(Task statement)
Please return every line of the records that contains the word "computer".

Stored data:
"""

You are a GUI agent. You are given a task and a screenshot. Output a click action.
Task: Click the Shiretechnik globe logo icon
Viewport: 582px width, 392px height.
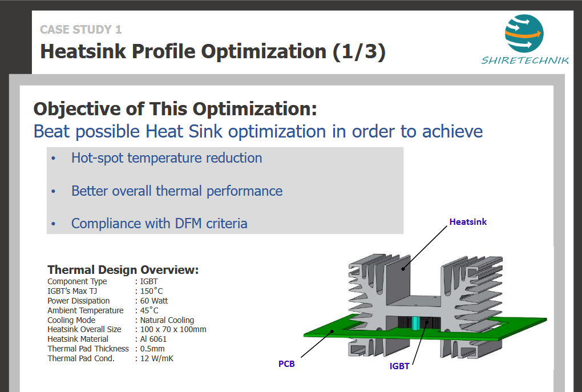click(x=524, y=34)
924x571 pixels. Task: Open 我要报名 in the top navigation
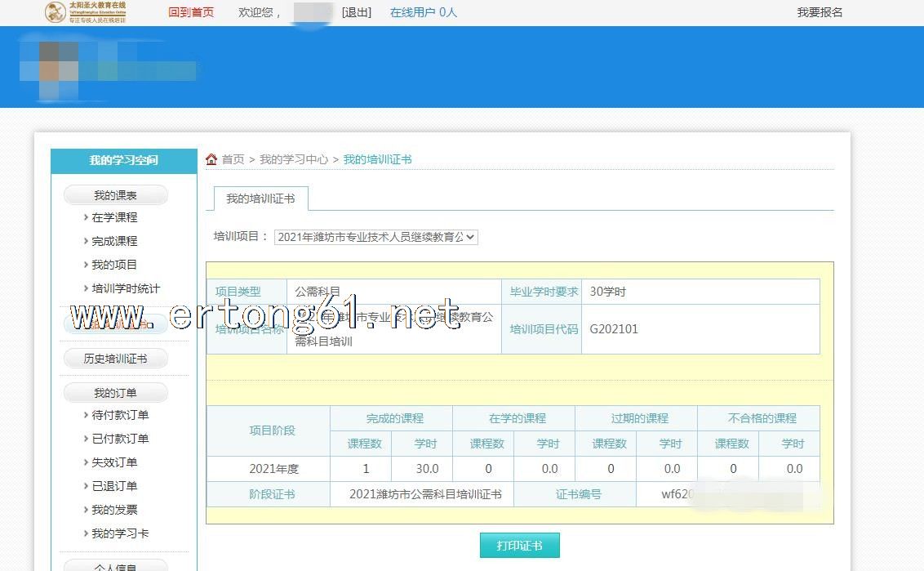click(820, 12)
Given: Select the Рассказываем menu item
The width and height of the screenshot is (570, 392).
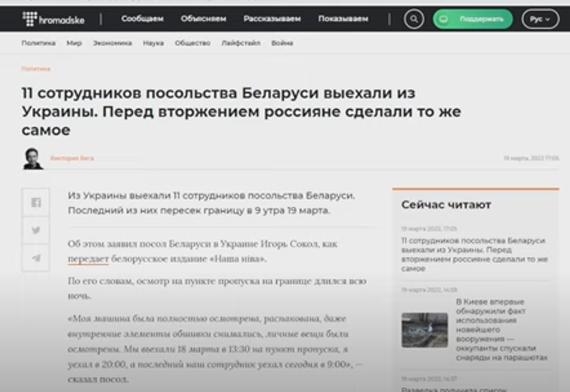Looking at the screenshot, I should [x=272, y=19].
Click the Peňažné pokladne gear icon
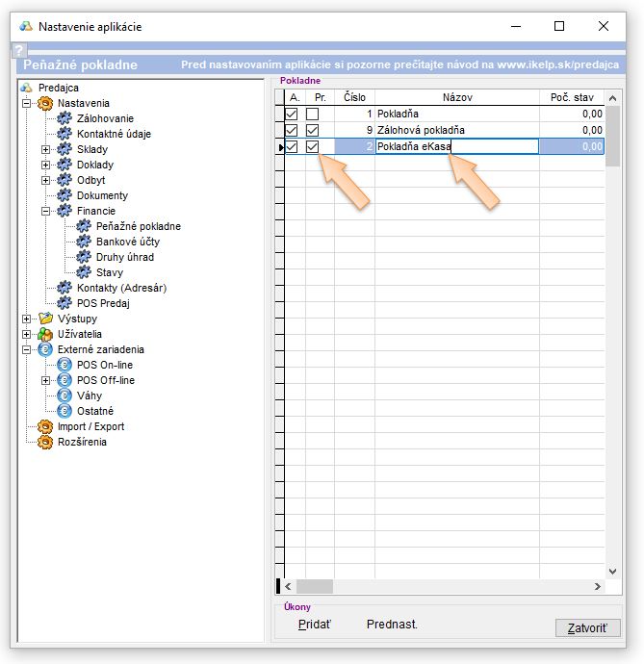The width and height of the screenshot is (644, 664). coord(84,226)
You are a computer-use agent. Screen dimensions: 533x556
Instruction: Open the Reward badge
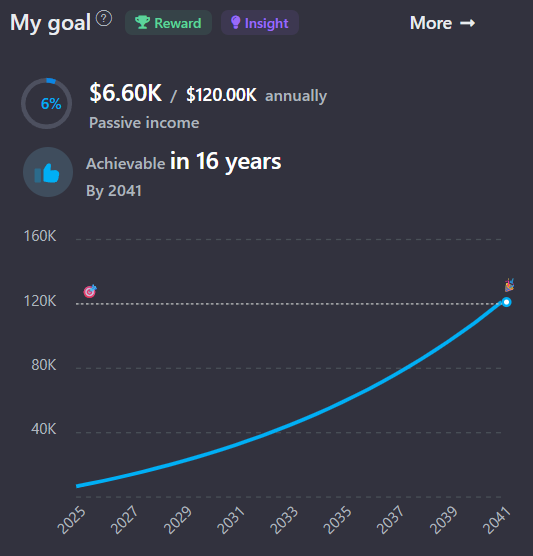pos(168,23)
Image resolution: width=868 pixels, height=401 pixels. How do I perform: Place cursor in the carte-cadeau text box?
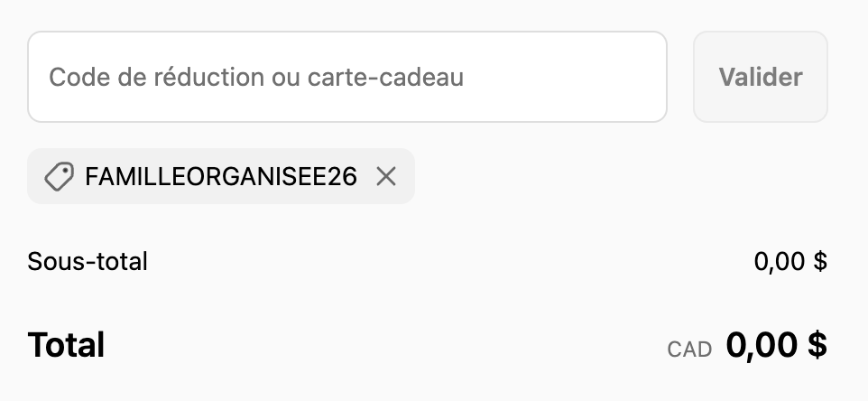tap(346, 77)
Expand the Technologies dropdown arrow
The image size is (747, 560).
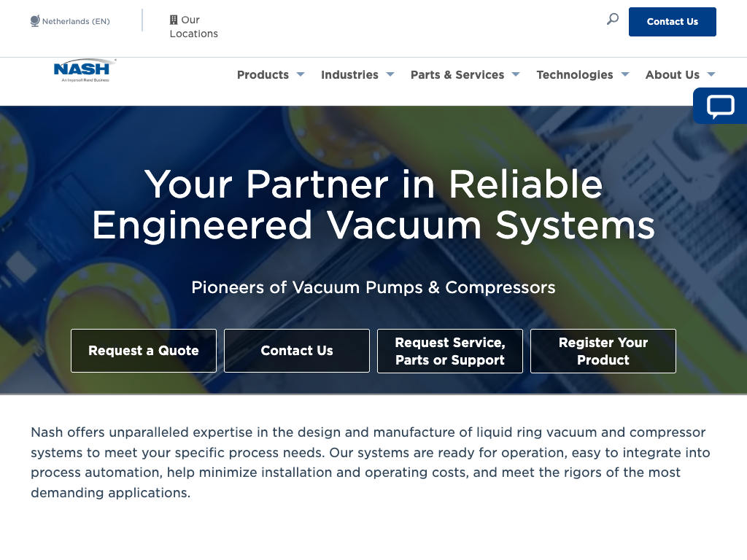(625, 74)
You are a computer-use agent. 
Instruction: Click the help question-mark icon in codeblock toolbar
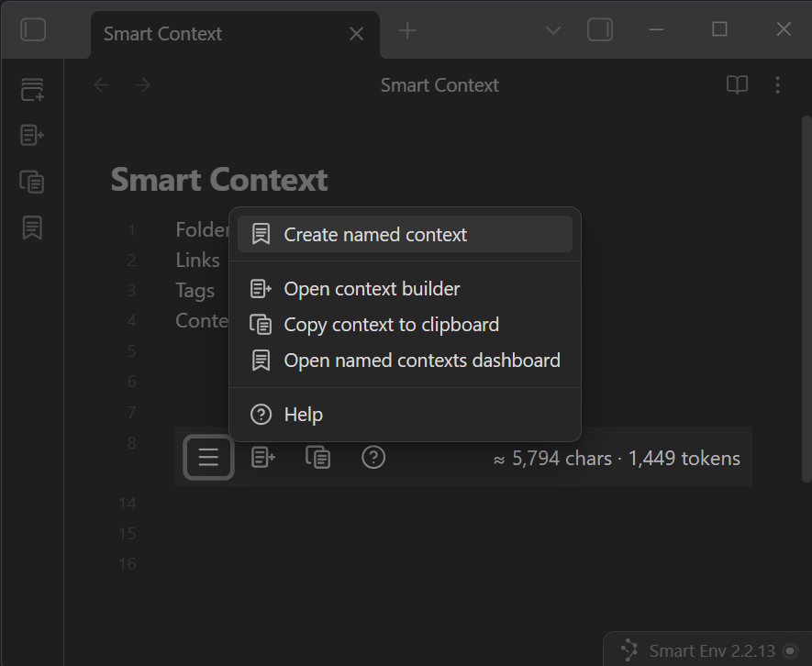tap(373, 457)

"""

(Task result)
You are a computer-use agent. Screen dimensions: 533x556
You are a computer-use agent. 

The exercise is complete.